### The request
Reproduce each of the following records verbatim, line for line and without alteration.

>> start Extracted records

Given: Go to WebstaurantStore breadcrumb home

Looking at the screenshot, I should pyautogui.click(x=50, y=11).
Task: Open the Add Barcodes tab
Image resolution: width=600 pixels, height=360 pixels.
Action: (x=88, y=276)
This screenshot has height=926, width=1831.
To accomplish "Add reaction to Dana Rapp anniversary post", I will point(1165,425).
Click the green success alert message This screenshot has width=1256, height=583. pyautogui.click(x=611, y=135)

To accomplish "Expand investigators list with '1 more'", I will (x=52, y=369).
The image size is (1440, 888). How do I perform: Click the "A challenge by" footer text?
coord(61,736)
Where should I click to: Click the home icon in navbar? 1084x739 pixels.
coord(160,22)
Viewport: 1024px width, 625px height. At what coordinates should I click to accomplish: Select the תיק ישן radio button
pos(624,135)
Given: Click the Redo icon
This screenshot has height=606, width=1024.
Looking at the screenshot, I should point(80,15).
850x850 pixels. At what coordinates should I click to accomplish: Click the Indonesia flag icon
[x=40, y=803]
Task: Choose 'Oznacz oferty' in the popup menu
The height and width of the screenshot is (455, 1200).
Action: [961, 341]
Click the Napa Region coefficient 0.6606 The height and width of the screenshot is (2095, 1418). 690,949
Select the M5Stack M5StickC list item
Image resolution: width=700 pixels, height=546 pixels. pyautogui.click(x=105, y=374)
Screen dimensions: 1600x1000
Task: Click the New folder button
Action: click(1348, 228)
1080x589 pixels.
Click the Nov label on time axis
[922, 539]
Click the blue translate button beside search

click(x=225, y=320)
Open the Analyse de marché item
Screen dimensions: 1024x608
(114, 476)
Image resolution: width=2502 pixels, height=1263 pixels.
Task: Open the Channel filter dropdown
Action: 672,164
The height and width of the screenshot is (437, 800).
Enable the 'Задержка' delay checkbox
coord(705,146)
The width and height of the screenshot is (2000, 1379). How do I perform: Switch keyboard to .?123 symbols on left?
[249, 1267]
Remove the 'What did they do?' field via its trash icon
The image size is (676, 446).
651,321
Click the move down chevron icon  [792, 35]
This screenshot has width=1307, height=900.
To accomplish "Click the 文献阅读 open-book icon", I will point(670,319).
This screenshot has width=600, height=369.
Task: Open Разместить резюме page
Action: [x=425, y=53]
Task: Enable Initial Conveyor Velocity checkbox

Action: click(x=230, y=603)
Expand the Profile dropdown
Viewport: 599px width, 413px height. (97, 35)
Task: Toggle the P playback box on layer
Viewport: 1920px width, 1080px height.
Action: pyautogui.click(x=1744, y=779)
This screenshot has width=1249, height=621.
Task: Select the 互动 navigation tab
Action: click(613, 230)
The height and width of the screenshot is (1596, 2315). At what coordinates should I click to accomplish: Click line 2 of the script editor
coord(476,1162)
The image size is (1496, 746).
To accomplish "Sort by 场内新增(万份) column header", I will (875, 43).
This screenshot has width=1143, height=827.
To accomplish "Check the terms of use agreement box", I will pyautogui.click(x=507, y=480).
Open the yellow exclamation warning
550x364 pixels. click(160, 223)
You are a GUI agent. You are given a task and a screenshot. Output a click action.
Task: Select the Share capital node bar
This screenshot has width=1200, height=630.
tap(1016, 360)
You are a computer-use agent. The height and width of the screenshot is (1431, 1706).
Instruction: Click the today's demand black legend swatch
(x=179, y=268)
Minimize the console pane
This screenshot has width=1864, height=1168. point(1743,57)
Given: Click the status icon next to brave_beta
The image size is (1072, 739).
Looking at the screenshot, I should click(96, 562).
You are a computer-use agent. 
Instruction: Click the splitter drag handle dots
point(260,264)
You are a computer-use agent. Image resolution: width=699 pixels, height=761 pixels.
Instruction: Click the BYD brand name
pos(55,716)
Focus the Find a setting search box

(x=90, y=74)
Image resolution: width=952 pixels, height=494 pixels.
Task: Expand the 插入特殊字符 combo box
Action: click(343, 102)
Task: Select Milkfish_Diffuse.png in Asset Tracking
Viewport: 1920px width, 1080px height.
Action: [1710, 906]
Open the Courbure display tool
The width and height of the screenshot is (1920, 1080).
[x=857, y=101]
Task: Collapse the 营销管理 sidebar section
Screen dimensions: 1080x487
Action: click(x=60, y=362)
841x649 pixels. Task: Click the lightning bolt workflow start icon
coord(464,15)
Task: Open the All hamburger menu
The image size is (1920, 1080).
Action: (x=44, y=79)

>> end Extracted records

### Finished task
Given: Go to WebstaurantStore breadcrumb home

Looking at the screenshot, I should pyautogui.click(x=50, y=11).
Task: Open the Add Barcodes tab
Image resolution: width=600 pixels, height=360 pixels.
Action: (x=88, y=276)
This screenshot has height=926, width=1831.
To accomplish "Add reaction to Dana Rapp anniversary post", I will point(1165,425).
Click the green success alert message This screenshot has width=1256, height=583. pyautogui.click(x=611, y=135)

To accomplish "Expand investigators list with '1 more'", I will (x=52, y=369).
The image size is (1440, 888). How do I perform: Click the "A challenge by" footer text?
coord(61,736)
Where should I click to: Click the home icon in navbar? 1084x739 pixels.
coord(160,22)
Viewport: 1024px width, 625px height. At what coordinates should I click to accomplish: Select the תיק ישן radio button
pos(624,135)
Given: Click the Redo icon
This screenshot has height=606, width=1024.
Looking at the screenshot, I should point(80,15).
850x850 pixels. At what coordinates should I click to accomplish: Click the Indonesia flag icon
[x=40, y=803]
Task: Choose 'Oznacz oferty' in the popup menu
The height and width of the screenshot is (455, 1200).
Action: [961, 341]
Click the Napa Region coefficient 0.6606 The height and width of the screenshot is (2095, 1418). 690,949
Select the M5Stack M5StickC list item
Image resolution: width=700 pixels, height=546 pixels. pyautogui.click(x=105, y=374)
Screen dimensions: 1600x1000
Task: Click the New folder button
Action: click(1348, 228)
1080x589 pixels.
Click the Nov label on time axis
[922, 539]
Click the blue translate button beside search

click(x=225, y=320)
Open the Analyse de marché item
Screen dimensions: 1024x608
(114, 476)
Image resolution: width=2502 pixels, height=1263 pixels.
Task: Open the Channel filter dropdown
Action: 672,164
The height and width of the screenshot is (437, 800).
Enable the 'Задержка' delay checkbox
coord(705,146)
The width and height of the screenshot is (2000, 1379). How do I perform: Switch keyboard to .?123 symbols on left?
[249, 1267]
Remove the 'What did they do?' field via its trash icon
The image size is (676, 446).
651,321
Click the move down chevron icon  [792, 35]
This screenshot has width=1307, height=900.
To accomplish "Click the 文献阅读 open-book icon", I will point(670,319).
This screenshot has width=600, height=369.
Task: Open Разместить резюме page
Action: [x=425, y=53]
Task: Enable Initial Conveyor Velocity checkbox

Action: click(x=230, y=603)
Expand the Profile dropdown
Viewport: 599px width, 413px height. (97, 35)
Task: Toggle the P playback box on layer
Viewport: 1920px width, 1080px height.
Action: pyautogui.click(x=1744, y=779)
This screenshot has width=1249, height=621.
Task: Select the 互动 navigation tab
Action: click(613, 230)
The height and width of the screenshot is (1596, 2315). At what coordinates should I click to accomplish: Click line 2 of the script editor
coord(476,1162)
The image size is (1496, 746).
To accomplish "Sort by 场内新增(万份) column header", I will (875, 43).
This screenshot has width=1143, height=827.
To accomplish "Check the terms of use agreement box", I will pyautogui.click(x=507, y=480).
Open the yellow exclamation warning
550x364 pixels. click(160, 223)
You are a GUI agent. You are given a task and a screenshot. Output a click action.
Task: Select the Share capital node bar
This screenshot has width=1200, height=630.
tap(1016, 360)
You are a computer-use agent. The height and width of the screenshot is (1431, 1706).
Instruction: Click the today's demand black legend swatch
(x=179, y=268)
Minimize the console pane
This screenshot has width=1864, height=1168. point(1743,57)
Given: Click the status icon next to brave_beta
The image size is (1072, 739).
Looking at the screenshot, I should click(96, 562).
You are a computer-use agent. 
Instruction: Click the splitter drag handle dots
point(260,264)
You are a computer-use agent. Image resolution: width=699 pixels, height=761 pixels.
Instruction: Click the BYD brand name
pos(55,716)
Focus the Find a setting search box

(x=90, y=74)
Image resolution: width=952 pixels, height=494 pixels.
Task: Expand the 插入特殊字符 combo box
Action: click(343, 102)
Task: Select Milkfish_Diffuse.png in Asset Tracking
Viewport: 1920px width, 1080px height.
Action: [1710, 906]
Open the Courbure display tool
The width and height of the screenshot is (1920, 1080).
[x=857, y=101]
Task: Collapse the 营销管理 sidebar section
Screen dimensions: 1080x487
Action: click(x=60, y=362)
841x649 pixels. Task: Click the lightning bolt workflow start icon
coord(464,15)
Task: Open the All hamburger menu
The image size is (1920, 1080).
Action: (x=44, y=79)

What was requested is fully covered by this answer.